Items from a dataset
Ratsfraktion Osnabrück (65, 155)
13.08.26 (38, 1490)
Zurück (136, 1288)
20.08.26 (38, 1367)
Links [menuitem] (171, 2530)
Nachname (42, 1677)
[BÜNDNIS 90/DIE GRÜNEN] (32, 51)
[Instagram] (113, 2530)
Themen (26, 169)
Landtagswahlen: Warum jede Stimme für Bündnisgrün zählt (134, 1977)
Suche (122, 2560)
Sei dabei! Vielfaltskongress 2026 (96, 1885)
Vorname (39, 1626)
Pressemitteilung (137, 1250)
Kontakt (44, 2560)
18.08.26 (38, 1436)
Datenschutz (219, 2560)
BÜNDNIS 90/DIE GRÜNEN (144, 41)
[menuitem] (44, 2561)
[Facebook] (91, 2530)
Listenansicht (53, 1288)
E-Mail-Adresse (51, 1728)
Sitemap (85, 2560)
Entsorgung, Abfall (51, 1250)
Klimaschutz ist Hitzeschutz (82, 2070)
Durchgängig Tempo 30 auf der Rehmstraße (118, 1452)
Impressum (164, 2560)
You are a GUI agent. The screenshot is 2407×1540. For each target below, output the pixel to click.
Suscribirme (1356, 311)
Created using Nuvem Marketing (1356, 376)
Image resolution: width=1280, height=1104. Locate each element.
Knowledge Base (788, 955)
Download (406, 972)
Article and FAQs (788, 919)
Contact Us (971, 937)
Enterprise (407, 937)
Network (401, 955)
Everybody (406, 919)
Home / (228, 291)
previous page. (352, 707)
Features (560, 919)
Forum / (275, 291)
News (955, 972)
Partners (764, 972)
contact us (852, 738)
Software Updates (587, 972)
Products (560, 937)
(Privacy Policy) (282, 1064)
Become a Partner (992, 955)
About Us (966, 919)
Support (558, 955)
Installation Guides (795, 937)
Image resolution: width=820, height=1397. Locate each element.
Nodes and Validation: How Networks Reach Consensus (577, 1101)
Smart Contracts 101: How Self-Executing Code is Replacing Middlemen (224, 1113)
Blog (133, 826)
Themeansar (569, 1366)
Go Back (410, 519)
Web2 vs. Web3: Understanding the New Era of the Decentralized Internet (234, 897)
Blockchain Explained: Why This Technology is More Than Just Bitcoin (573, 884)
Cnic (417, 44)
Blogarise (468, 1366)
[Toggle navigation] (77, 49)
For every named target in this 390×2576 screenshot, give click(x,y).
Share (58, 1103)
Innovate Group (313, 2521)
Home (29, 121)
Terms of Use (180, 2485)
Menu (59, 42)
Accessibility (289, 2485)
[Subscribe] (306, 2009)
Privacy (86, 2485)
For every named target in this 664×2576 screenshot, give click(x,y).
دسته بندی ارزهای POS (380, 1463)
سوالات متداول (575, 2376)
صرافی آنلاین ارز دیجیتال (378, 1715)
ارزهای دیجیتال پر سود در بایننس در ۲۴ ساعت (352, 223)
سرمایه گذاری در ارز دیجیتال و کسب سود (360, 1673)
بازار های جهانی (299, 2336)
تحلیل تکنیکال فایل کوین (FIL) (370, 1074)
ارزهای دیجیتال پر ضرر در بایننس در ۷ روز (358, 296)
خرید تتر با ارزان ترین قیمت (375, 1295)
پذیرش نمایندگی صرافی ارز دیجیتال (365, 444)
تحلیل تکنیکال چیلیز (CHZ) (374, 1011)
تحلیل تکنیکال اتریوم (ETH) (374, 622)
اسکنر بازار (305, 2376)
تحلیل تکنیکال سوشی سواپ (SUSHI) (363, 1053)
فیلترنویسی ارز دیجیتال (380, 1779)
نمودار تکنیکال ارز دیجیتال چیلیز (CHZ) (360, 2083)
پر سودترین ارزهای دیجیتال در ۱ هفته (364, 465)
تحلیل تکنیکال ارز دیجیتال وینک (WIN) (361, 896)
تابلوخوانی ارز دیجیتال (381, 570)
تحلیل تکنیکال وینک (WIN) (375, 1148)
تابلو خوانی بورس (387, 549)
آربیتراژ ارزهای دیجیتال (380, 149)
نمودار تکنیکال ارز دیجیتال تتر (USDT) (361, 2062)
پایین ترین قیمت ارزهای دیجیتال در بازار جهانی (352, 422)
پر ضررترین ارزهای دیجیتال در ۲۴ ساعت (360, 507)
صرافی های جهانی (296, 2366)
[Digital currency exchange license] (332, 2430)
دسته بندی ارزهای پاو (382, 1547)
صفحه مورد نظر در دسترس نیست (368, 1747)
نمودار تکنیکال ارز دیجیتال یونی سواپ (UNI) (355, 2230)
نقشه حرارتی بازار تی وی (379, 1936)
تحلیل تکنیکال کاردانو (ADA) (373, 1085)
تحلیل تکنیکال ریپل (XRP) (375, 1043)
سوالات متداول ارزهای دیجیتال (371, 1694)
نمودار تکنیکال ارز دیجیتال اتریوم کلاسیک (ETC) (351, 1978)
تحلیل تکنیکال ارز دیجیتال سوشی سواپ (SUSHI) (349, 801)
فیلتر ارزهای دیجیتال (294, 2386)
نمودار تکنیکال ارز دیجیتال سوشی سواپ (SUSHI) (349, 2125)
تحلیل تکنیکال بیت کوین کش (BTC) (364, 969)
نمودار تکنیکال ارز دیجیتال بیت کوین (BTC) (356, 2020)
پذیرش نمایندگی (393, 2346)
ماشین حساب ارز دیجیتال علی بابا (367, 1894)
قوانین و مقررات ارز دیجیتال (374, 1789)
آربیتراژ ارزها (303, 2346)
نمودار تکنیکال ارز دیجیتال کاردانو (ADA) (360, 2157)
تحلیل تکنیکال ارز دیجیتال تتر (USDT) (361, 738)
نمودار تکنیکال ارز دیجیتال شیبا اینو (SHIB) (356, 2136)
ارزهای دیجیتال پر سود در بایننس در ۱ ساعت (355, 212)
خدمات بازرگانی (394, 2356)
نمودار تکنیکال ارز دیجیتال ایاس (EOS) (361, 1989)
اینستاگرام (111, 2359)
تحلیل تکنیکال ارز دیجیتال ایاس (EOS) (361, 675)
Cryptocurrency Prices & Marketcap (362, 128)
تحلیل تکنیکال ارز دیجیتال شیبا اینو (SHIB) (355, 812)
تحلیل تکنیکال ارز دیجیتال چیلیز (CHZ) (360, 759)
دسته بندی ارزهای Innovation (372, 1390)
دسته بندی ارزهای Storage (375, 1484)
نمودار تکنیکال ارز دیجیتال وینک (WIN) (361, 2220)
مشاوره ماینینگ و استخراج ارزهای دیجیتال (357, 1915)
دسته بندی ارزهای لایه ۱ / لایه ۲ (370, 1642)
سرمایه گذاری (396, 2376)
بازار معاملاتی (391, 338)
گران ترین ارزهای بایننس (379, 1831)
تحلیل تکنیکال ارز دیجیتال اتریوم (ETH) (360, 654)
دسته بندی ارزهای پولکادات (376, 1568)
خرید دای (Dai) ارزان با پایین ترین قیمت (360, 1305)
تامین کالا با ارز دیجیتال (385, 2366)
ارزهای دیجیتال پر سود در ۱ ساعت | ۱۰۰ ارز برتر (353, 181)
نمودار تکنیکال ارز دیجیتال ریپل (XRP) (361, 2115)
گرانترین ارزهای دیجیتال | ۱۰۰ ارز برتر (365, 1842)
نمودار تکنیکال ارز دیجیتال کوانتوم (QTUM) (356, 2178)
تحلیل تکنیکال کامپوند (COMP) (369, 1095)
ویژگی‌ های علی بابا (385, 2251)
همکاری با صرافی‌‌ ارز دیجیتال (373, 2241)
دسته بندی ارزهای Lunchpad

* TASK TO COMPLETE: Which of the lines above include the word "click"? Copy each of them.

* ANSWER AREA:
You are a GUI agent. The screenshot is 2407×1540. For each target below, output the pixel to click.
For every named target in this 390×2576 screenshot, give click(x,y).
For every named target in this 664×2576 screenshot, give click(x,y).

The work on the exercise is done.